Source data START
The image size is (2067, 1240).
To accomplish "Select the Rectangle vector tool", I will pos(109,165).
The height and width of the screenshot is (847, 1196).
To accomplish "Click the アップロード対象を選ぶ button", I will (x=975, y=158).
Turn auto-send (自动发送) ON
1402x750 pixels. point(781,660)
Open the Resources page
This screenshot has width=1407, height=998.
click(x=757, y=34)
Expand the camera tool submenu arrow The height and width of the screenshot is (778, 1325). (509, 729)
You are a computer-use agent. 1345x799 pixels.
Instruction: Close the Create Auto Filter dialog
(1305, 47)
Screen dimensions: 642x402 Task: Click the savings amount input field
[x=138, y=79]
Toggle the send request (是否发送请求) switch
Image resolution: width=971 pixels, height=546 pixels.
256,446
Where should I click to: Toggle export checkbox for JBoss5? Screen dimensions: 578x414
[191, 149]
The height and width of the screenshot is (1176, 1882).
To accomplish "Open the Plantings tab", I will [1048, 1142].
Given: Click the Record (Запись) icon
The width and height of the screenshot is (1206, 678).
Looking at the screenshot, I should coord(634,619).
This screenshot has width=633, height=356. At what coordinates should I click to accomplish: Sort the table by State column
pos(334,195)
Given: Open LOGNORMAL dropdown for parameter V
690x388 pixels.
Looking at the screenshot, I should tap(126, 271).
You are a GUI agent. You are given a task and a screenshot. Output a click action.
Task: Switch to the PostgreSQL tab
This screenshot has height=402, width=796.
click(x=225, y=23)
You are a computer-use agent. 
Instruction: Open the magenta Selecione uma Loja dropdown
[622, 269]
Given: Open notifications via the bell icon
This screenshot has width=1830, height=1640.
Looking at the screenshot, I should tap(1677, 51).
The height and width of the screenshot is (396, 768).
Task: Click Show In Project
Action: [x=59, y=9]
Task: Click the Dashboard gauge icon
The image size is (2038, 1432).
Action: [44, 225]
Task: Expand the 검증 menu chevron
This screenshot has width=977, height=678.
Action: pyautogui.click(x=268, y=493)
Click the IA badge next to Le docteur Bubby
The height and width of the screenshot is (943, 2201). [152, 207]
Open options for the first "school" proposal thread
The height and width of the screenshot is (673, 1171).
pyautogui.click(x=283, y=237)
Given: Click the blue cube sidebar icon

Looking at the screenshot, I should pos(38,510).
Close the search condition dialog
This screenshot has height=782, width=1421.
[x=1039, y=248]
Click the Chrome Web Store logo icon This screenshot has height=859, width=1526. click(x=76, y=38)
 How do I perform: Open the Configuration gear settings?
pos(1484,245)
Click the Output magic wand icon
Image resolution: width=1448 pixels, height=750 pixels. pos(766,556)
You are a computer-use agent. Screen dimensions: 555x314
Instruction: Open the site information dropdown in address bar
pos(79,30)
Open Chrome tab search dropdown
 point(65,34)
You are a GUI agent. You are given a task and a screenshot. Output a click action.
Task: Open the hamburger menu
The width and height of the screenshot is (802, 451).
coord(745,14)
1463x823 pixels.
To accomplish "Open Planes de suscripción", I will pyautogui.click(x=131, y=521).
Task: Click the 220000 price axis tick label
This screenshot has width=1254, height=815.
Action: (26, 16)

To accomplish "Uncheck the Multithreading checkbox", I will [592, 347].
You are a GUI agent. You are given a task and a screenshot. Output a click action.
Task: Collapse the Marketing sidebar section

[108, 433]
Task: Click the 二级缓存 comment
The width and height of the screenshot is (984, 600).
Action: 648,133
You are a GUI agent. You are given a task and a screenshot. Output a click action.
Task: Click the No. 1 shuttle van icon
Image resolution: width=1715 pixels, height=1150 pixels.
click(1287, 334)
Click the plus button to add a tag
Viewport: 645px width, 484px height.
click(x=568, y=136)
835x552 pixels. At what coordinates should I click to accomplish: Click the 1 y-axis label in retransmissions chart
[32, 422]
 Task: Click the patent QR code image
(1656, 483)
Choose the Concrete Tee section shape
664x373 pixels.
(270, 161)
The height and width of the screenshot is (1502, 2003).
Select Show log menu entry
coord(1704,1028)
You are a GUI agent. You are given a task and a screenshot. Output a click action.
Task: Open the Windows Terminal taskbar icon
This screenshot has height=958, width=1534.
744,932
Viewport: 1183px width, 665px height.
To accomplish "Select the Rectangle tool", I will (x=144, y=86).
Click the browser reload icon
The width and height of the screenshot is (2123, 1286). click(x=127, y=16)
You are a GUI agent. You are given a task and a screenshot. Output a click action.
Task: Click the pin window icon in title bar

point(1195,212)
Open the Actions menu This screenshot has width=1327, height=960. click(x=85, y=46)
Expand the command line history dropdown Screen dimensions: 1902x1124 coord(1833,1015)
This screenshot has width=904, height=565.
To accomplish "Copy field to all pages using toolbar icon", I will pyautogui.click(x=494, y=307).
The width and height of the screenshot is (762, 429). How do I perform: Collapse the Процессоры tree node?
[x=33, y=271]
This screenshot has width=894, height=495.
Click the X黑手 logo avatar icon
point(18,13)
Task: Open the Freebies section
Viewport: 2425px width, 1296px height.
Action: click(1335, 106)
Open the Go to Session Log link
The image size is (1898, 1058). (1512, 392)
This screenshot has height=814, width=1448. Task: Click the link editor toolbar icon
Source data END
Only one span is to be repeated: the line with "This screenshot has width=904, height=565." through the final line of the entries above, word for word.

This screenshot has width=904, height=565.
To accomplish "Copy field to all pages using toolbar icon", I will pyautogui.click(x=494, y=307).
The width and height of the screenshot is (762, 429). How do I perform: Collapse the Процессоры tree node?
[x=33, y=271]
This screenshot has width=894, height=495.
Click the X黑手 logo avatar icon
point(18,13)
Task: Open the Freebies section
Viewport: 2425px width, 1296px height.
Action: click(1335, 106)
Open the Go to Session Log link
The image size is (1898, 1058). (1512, 392)
This screenshot has height=814, width=1448. Task: Click the link editor toolbar icon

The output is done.